If you dig a little deeper, you’ll encounter a kind of shell game. The word entanglement will get thrown around a lot. Quanta Magazine, for instance, blandly states that “Two particles are entangled when together they form one quantum system, regardless of the distance between them.” Okay. Like, we’re supposed to nod sagely at this point and say we understand that. Articles on the subject will then add two more shells and swirl them around: they'll either dig into the logic of the Bell Inequalities and talk about coin-flips and particle pairs; or, they’ll talk about how we couldn’t have quantum computers without entanglement so it’s real. Different articles will swirl the shells differently, but the result is always the same. Nobody will say what the failure of local realism actually, viscerally, means.

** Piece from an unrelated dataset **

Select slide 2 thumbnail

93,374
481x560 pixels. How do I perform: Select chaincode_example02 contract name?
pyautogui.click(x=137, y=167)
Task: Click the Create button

Let’s throw the shell game aside and answer the question. In some ways, it’s easy to do. The standard response is that since physics lacks a test that will tell us exactly what’s going on in the heart of QM, the question is not for science to answer. It’s a philosophical issue and speculating about it adds nothing when you’re actually doing the math. “Shut up and calculate” is the rule of the Cophenhagen Interpretation of QM. Aspect, Clauser and Zeilinger actually did experiments to settle some of these questions, so they are not ‘merely’ philosophical. And if the answer they found undermines one of the principles used to define physics’s subject matter, then physics has to have an answer to what’s ‘really real’ or else accept that it invalidates itself. As a strategy, sticking with the one principle that you know is wrong because you don’t know which of the alternatives is right… kind of sucks. If you don’t (and maybe can’t) know which alternative to local realism is right, you can at least ask which is least wrong.

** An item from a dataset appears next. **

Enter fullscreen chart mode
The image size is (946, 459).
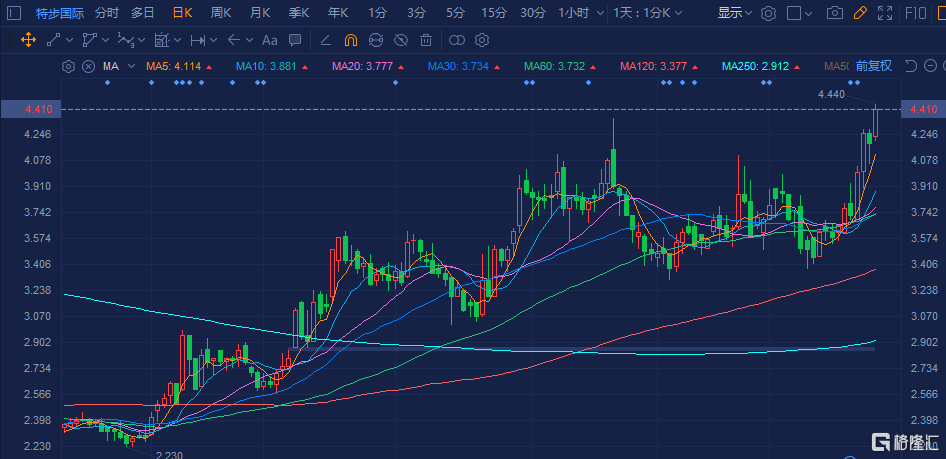coord(886,13)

This is important for you and me because QM actually applies at all scales, not just the microscopic. The “classical realm” of macroscopic reality still obeys the laws of QM, and therefore, in reality, no objects exist that have intrinsic properties independent of their context. That includes you. Having an answer to what QM says about reality may not be of any importance to physicists doing the math—but it sure as hell matters to the rest of us.
There are new indications of what that answer might be. Since Unapocalyptic is having some fun building a 21st-century vision of the world whose foundations are firmer than those of the past, I’ll describe that new answer to “what’s real?” and suggest where it fits in our pantheon of new ideas.